Rabbits are Crepuscular
Crepuscular is a fancy word that means that rabbits like to be most active when the light is dim. This means in the wild, they are moving around at dusk and dawn. So your rabbit will be able to see decently in a dimly lit room but does not have particularly good day or night vision.
Rabbits differ from many other animals that are designed to see in muted light in that they have no tapetum. The tapetum is the structure in the eye of some animals that amplifies dim light to give them enhanced vision in the dark.
When it is completely dark, your rabbit will rely on hearing and sense of smell to figure out what is going on around them. This is how they would protect themselves in the wild if it was a moonless night.
Do Rabbits Enjoy the Dark?
When it comes to rabbit care, every owner wants to give their bunny the best possible living conditions. The ideal living conditions for your rabbit would give them dim lighting. This helps them see to the best of their ability. In many homes, when the sun has gone down and just a few lights are on, it presents the perfect environment for rabbits. This is why many rabbit owners report that their pet is most active overnight.
What Can Your Rabbit See?
Your rabbit likely has pretty poor vision. They will recognize you, but more from your shape than from specific facial features. You will want to avoid walking towards your rabbit carrying a large object. If it is large enough to alter your outline, your furry friend will not recognize you, which can be frightening for them.
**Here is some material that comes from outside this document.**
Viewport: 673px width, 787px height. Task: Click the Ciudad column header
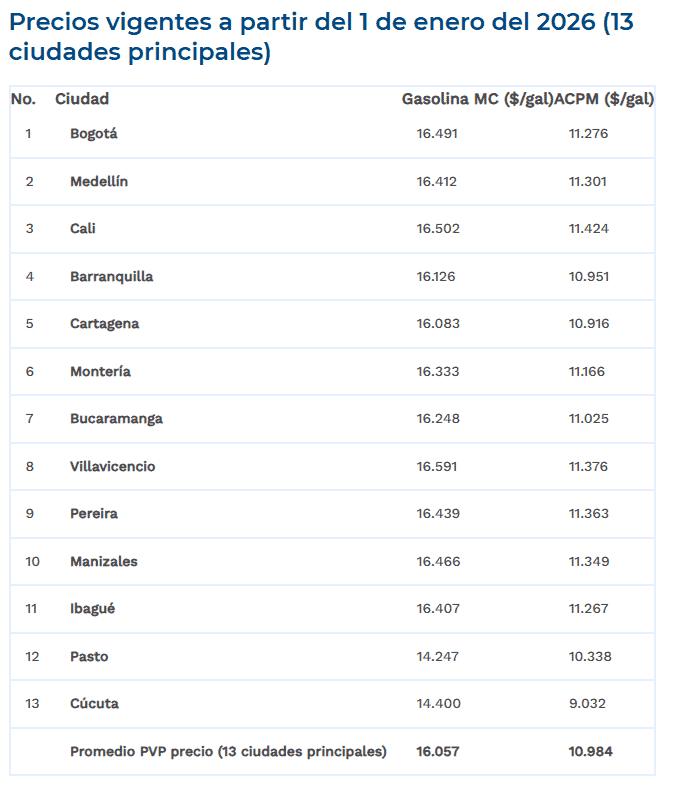(82, 99)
There is not a lot of information about whether or not rabbits can see color. Some research has shown that they do seem to be able to distinguish certain colors. The rabbit has a retina that functions similarly similar to that of a dog’s. Their retinas have only two kinds of color sensitive cones, as opposed to the three kinds of color sensitive cones that humans have. There are also far fewer color sensitive cones in the eyes of rabbits. The best guess at this point is that they see primarily in black and white, with very few other colors in their spectrum.
The Third Eyelid
One of the most fascinating things about a rabbit’s eye is its third eyelid. It is known as a nictitating eyelid and they are found on a wide variety of animals, from mammals to amphibians to birds. The primary purpose of this third eyelid is to protect the eye from injury. This third eyelid also helps to keep the eye moist. You may have noticed that your pet rabbit only blinks about 10 times an hour.
You may see your rabbit exhibiting an odd-looking behavior called “scanning.”  When they do this, their heads drift slowly from side to side. It may be a bit frightening the first time you see it. Some people think they have lost motor control. This is a perfectly natural behavior that is no cause for alarm.
One thing that researchers have noticed about rabbits is they turn their heads and look with one eye to get a good look at something. They do not close their other eye, so they must be seeing two completely different things. Take a minute to think about that. How on earth do their brains process two completely different images at the same time? Much research is still required to figure out exactly how rabbit vision works.